Getting Started with Mutational Signatures

Mutational Signatures
NMF
Genomics
Author

Jenna Landy

Published

February 9, 2024

A graphic of a DNA strand with a mutation in it and a bar graph underneath.

Mutational signatures model mutational processes in cancer as latent factors. This method characterizes cancer genomes in an interpretable and clinically relevant way. This article introduces the biological motivation for mutational signatures, the statistical methods used, and key literature to get you started in this field.

Referencing this post: Landy, Jenna, “Getting Started with Mutational Signatures”, Learning the Curve, February 9, 2024.

Biological Motivation

Until recently, cancer diagnosis and treatment were based primarily on the tissue of origin, clinical presentation, and tumor morphology. The ability to sequence tumor DNA has changed this. The term “cancer” now refers to many diseases “differentiated on the basis of varying combinations of cancer gene mutations” (Van Hoeck et al. 2019).

A graphic showing lungs, a person in pain, and a blob representing a tumor on the left (these represent how cancer diagnosis and treatment used to be based primarily on the tissue of origin, clinical presentation, and tumor morphology) with an arrow pointing to a computer with DNA on it on the right (the new approaches made possible by genome sequencing).

Cancer is characterized by uncontrolled cell replication due to somatic mutations—mutations in non-germline cells gained through a patient’s lifetime (Pfeifer 2010). There are many well-studied biological processes that lead to somatic mutations. Some processes are exogenous in origin. For example, in non-melanoma skin cancers, sunlight exposure leaves its trace through C-to-T transitions at dipyrimidine sequences and CC-to-TT tandem mutations. Similarly, in smoking-associated lung cancers, we see G-to-T transversions, particularly at methylated CpG sites in TP53 (Pfeifer 2010). Other mutational processes are endogenous in origin (Cannataro, Mandell, and Townsend 2022). However, there are still many unknown processes that cause somatic mutations in cancer (L. B. Alexandrov et al. 2013).

A graphic showing a ray from the sun causing a mutation in the DNA, which then causes uncontrolled cell growth.

Though mutational signatures hadn’t yet been defined, Stratton, Cambelle, & Futreal perfectly summarized their biological motivation in 2009 (Stratton, Campbell, and Futreal 2009):

the catalogue of somatic mutations present in a cancer cell … represents a cumulative archaeological record of all the mutational processes the cancer cell has experienced throughout the lifetime of the patient.
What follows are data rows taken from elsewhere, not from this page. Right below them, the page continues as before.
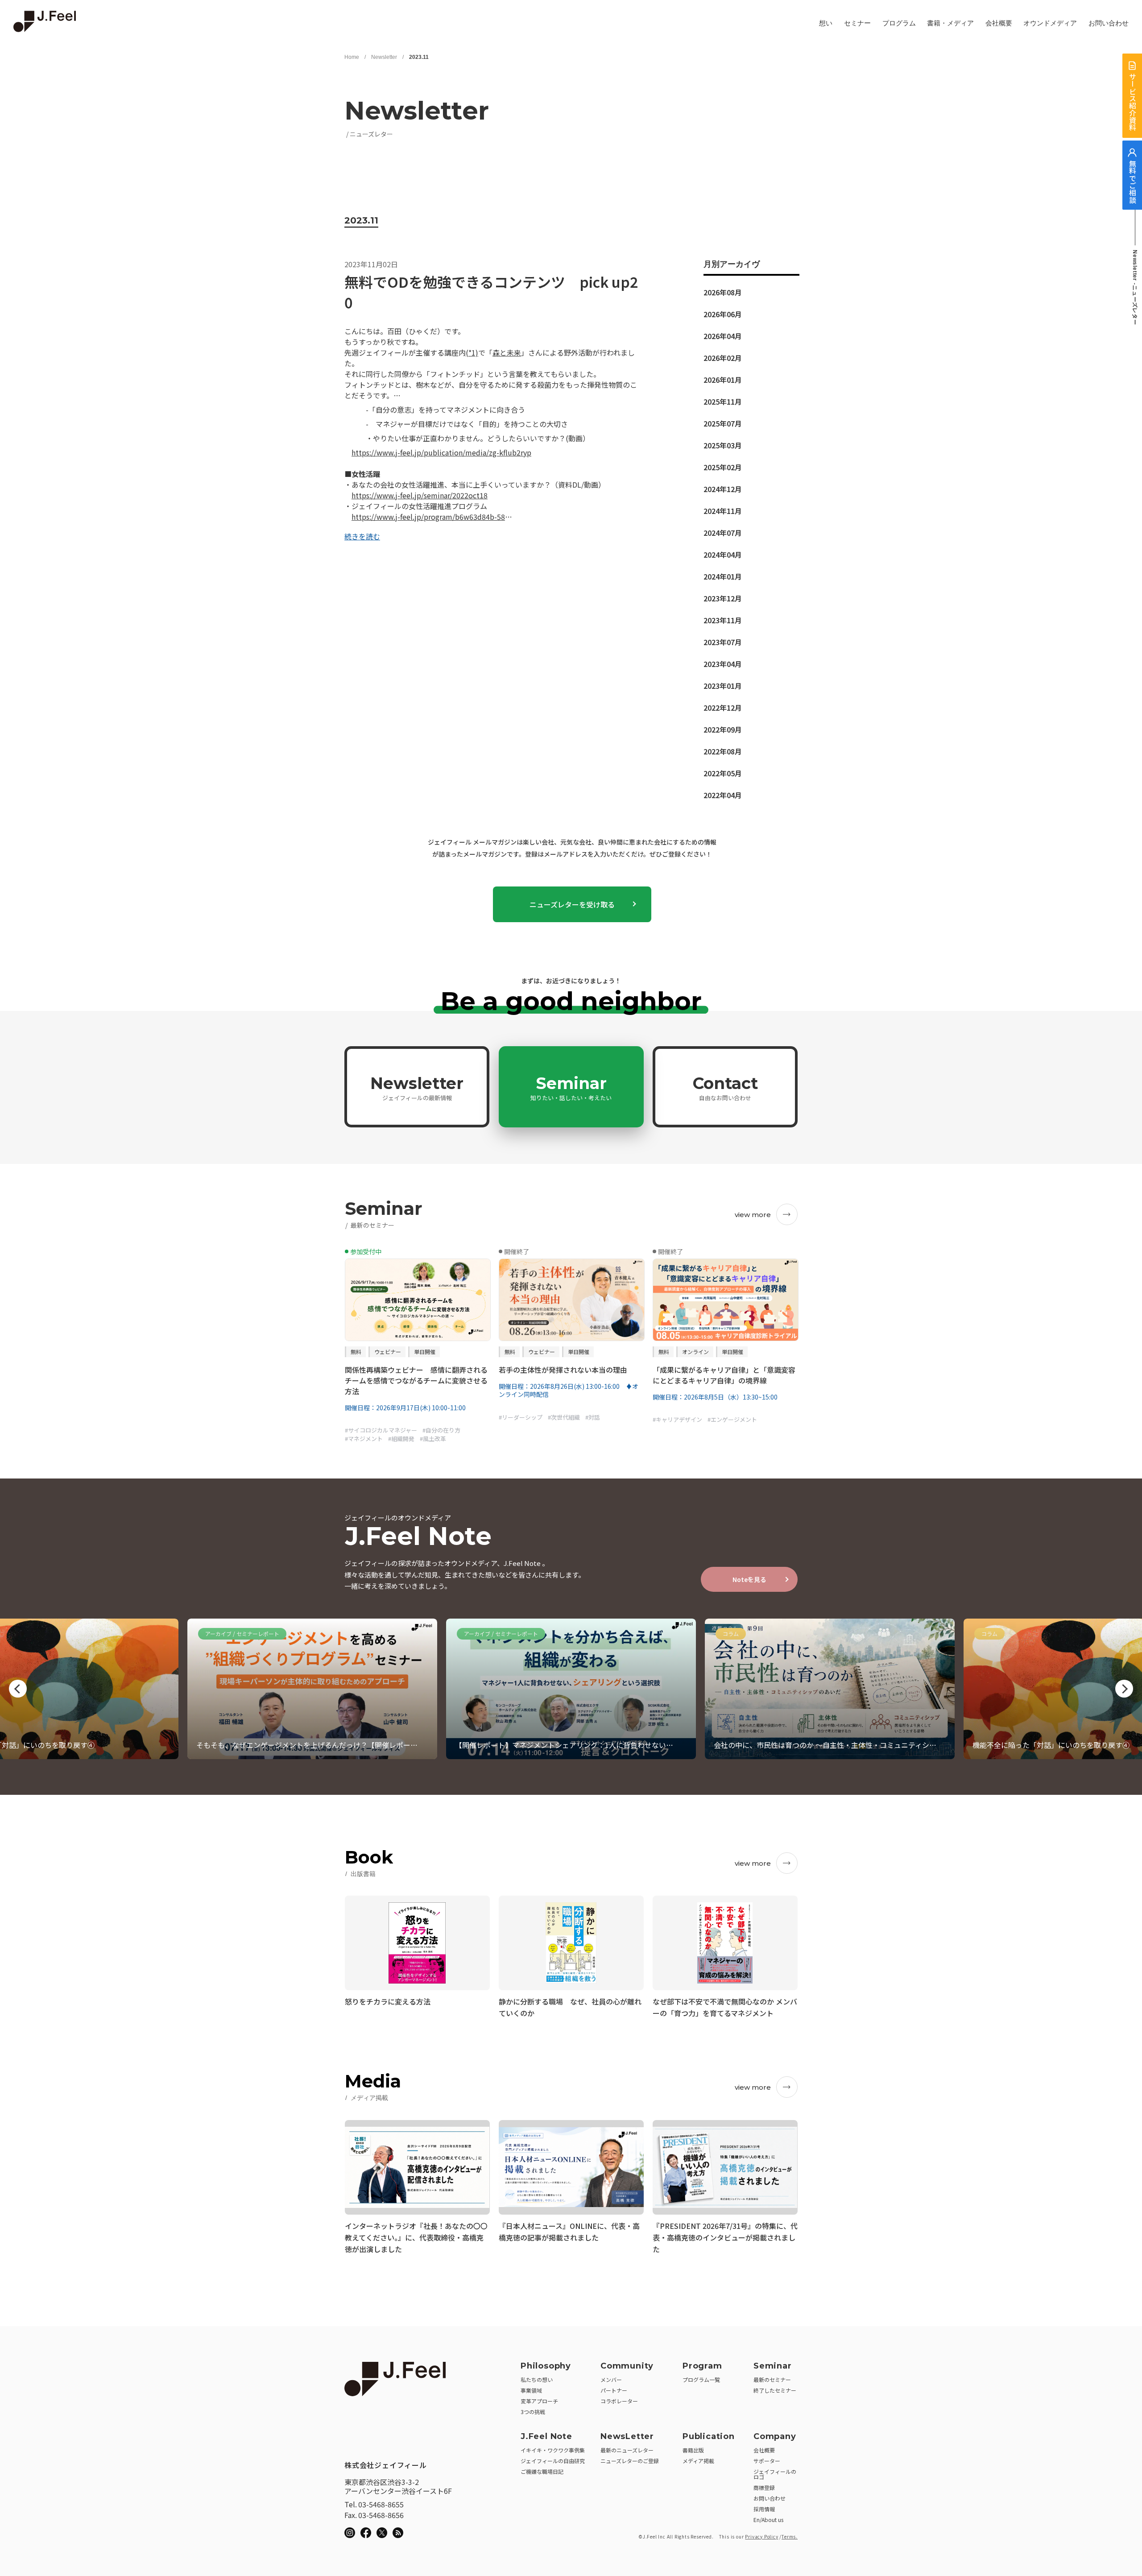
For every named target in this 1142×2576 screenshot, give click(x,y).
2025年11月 (722, 401)
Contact (725, 1087)
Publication (709, 2436)
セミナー (857, 23)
It provides a rich, and predominantly unmined, source of information for cancer epidemiologists and biologists with which to interrogate the development of individual tumors

Mutational signatures analysis models a tumor’s mutational landscape as the composition of multiple mutational processes working at once.

A graphic showing the sun, a cigarette, and an unknown mutational process all contributing to the mutational composition of the tumor.

Defining Mutational Signatures

Data: Mutational Catalog \(M\)

Most signatures work focuses on single base substitution (SBS) mutations, though signatures have also been developed for double base substitutions, small insertions and deletions, copy number variations, structural variation, and RNA single base substitutions (Tate et al. 2018).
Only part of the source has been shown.